Professor Newton said his studies suggested that people who were already above average in attractiveness stakes stood a better chance of carrying off a less than perfect smile than people who were not so naturally attractive.
"If you are attractive and you have a bit of decay you can probably get away with it."
But people who are not classically beautiful may have other attributes that make up for it, such as an outstanding wit, he said.
It also appears that people's expectations about what makes a beautiful smile have changed.
Professor Newton said people today associate perfectly straight, white teeth with beauty because of the Hollywood images they see in magazines and on TV.
In the 100 or so volunteers he tested, he found when people had been looking at pictures of others with these so-called "perfect smiles" they were likely to be less satisfied with their own facial appearance as a result.

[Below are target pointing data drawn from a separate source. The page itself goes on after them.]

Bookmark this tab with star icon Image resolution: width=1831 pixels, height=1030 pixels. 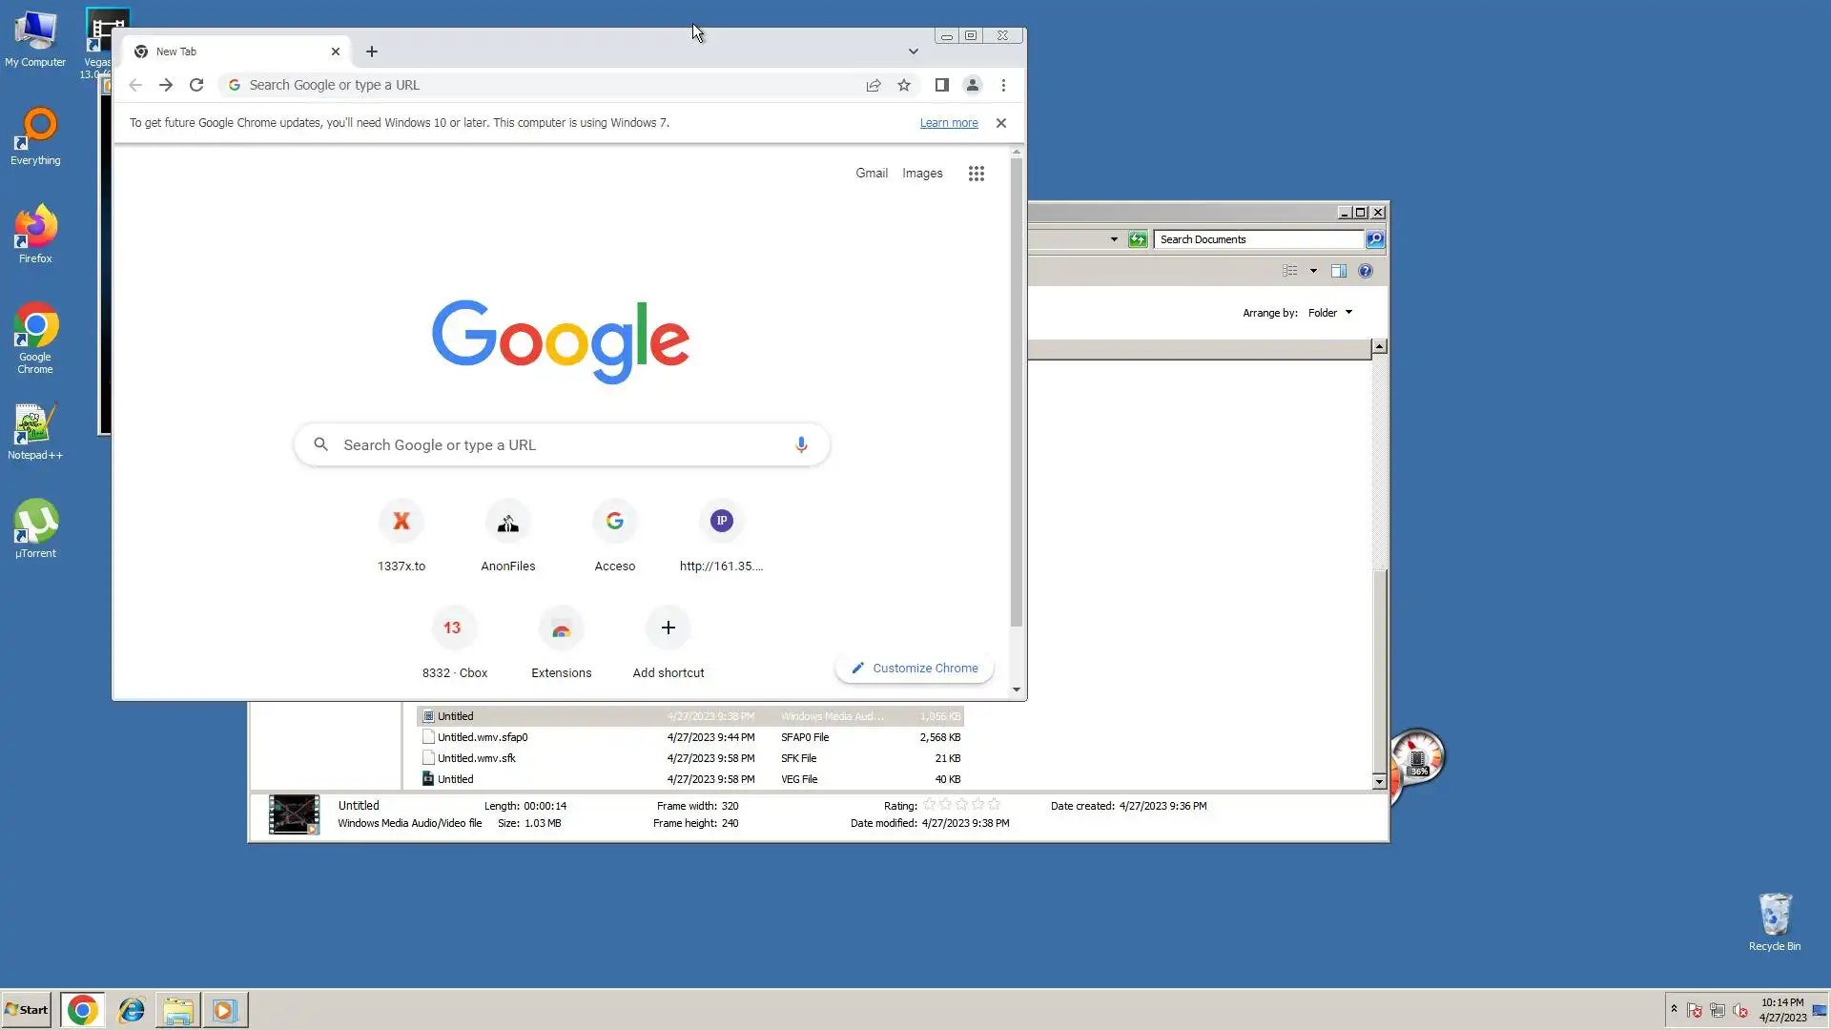(904, 85)
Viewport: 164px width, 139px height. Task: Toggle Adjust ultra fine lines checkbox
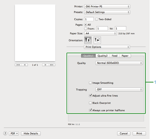tap(90, 95)
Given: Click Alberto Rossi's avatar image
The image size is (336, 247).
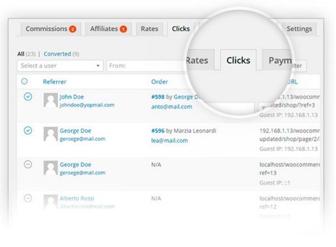Looking at the screenshot, I should (x=51, y=201).
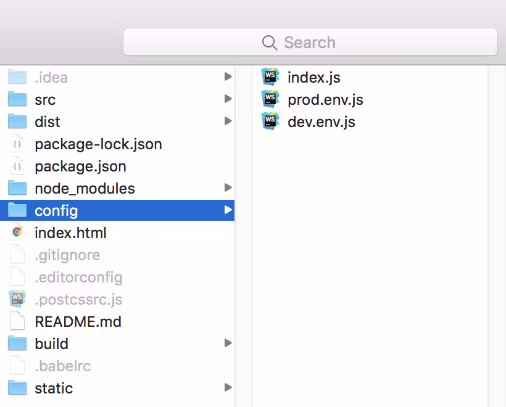Select the .editorconfig file entry
Screen dimensions: 506x407
[78, 277]
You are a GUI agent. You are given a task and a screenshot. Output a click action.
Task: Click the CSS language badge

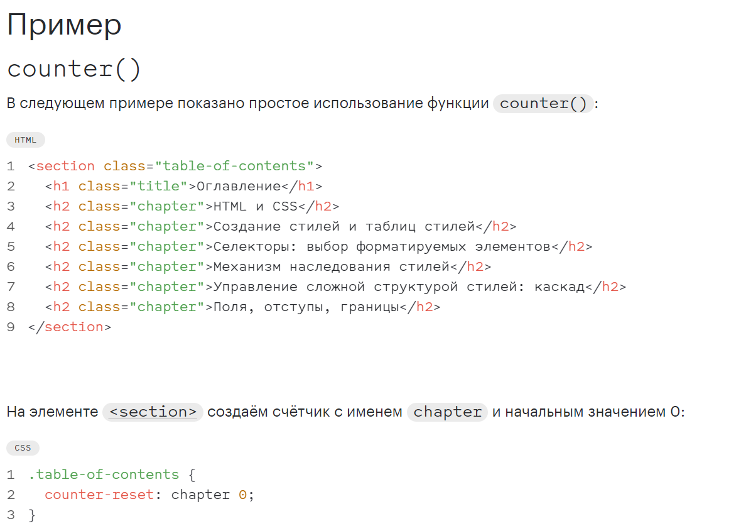click(23, 448)
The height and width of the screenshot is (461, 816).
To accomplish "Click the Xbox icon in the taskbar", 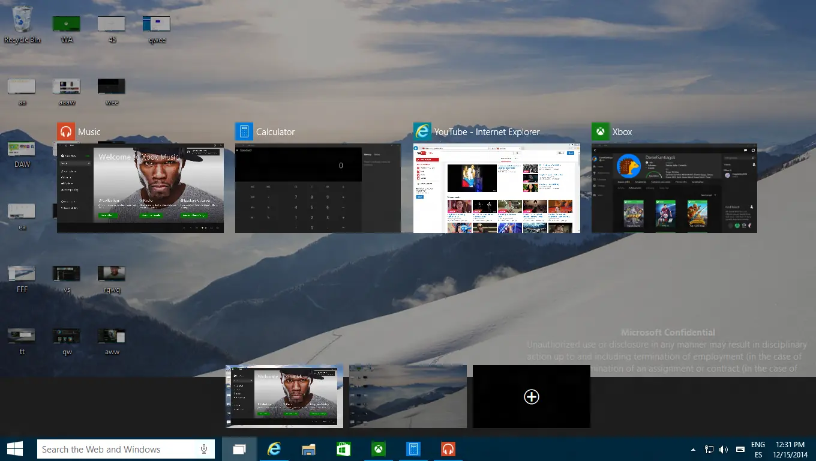I will [378, 449].
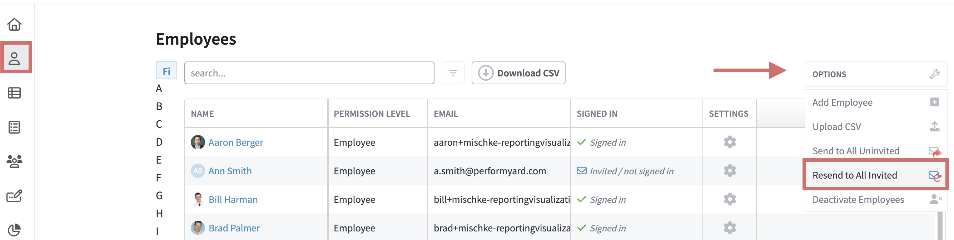This screenshot has width=954, height=240.
Task: Click the filter lines icon button
Action: (x=453, y=73)
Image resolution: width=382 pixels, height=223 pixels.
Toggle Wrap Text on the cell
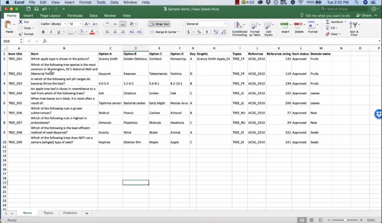(x=159, y=24)
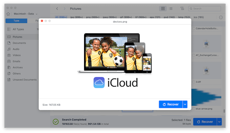This screenshot has height=133, width=230.
Task: Tick the 3.tiff file checkbox
Action: [194, 82]

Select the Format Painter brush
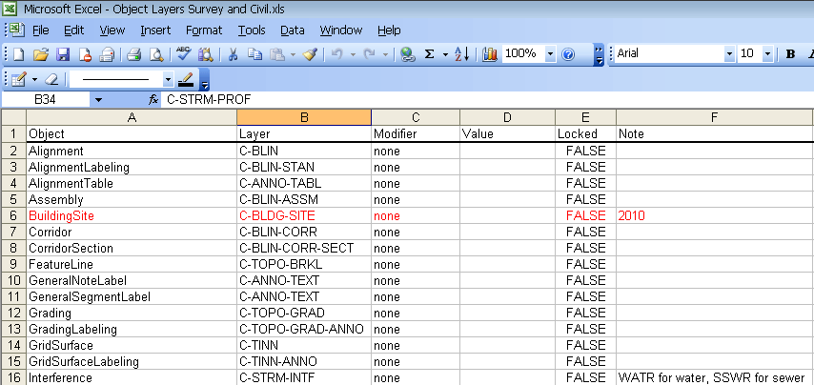(x=310, y=54)
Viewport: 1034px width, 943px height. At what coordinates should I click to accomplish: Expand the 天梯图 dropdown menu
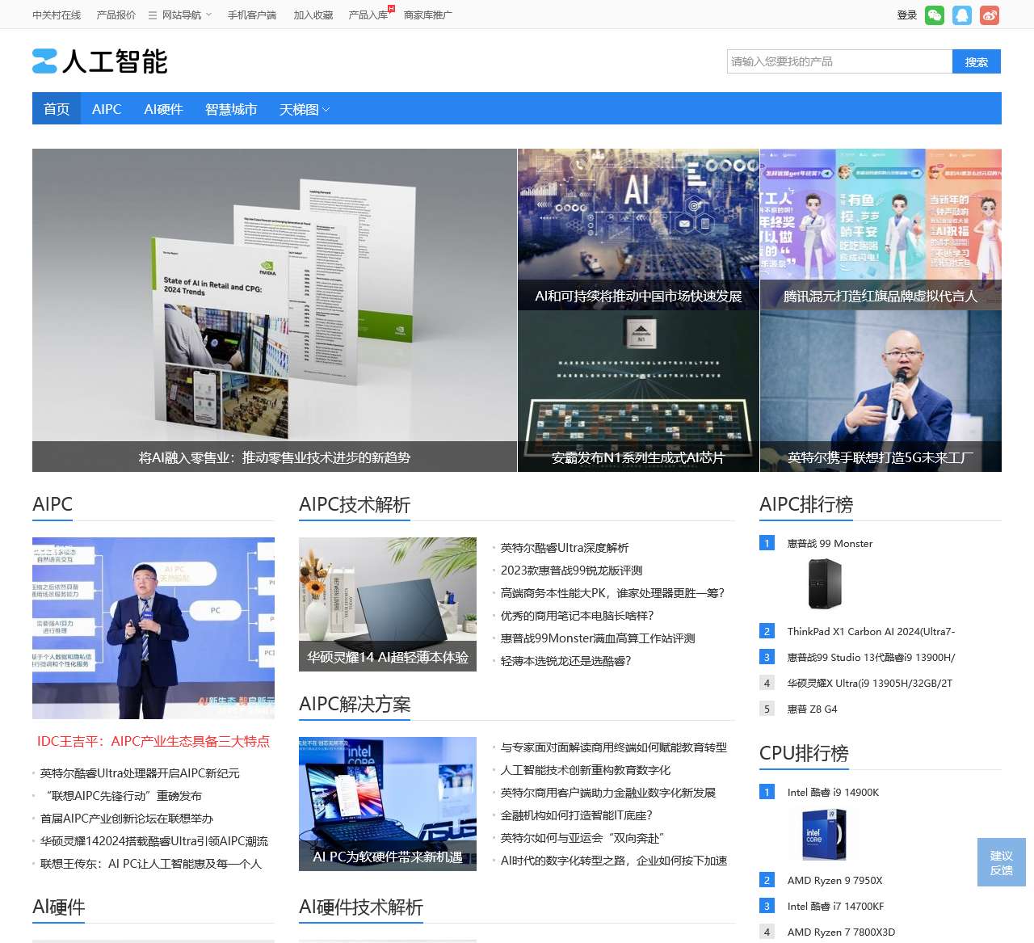point(303,109)
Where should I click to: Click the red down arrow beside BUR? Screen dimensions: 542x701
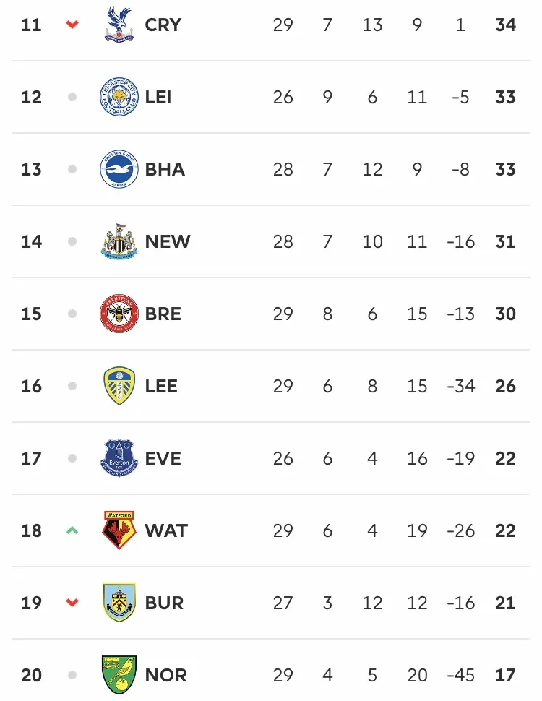(72, 603)
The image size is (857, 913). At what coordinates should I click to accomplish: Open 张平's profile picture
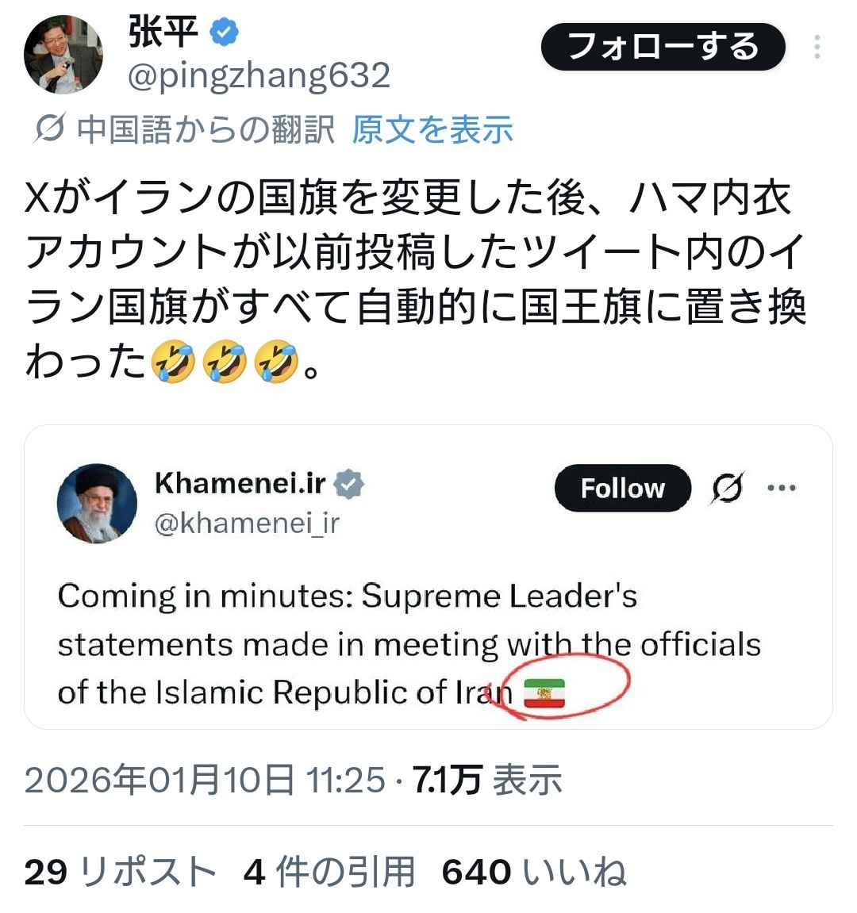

In the future, he said it would be interesting to investigate how the attitude differences he found in his studies might impact on peoples' lives.
"For example, if you had two identical people going for the same job, but one had worse teeth than the other, would he be less likely to get the job?" he asked.
Professor Jimmy Steele, a consultant dentist at Newcastle University, said: "If you went back even 10 years ago, footballers often had bad or even no teeth. Now footballers have dental makeovers.
"It's changed the general public's expectations substantially and what we perceive as normal."
Indeed, manufacturers of porcelains and other dental materials used to make artificial teeth have had to produce new whiter shades to match these trends and expectations.
Professor Steel added: "In some ways it is quite positive because it encourages people to look after their teeth."
But he said expectations could be unrealistic and might detract away from the fundamental aspects of healthy dentition - people focusing on what looks good rather than what makes for a healthy smile.
He said it was also putting pressure on dental services.
"It has major implications for the health service. It's generating a demand that can only be partially met.
"I see people every week in my clinic who want something done to improve the appearance of their teeth, and it's not just young people.
"I recently had an 82-year-old lady who wanted orthodontic treatment to straighten her teeth, which is something that we would normally do on 13-year-olds."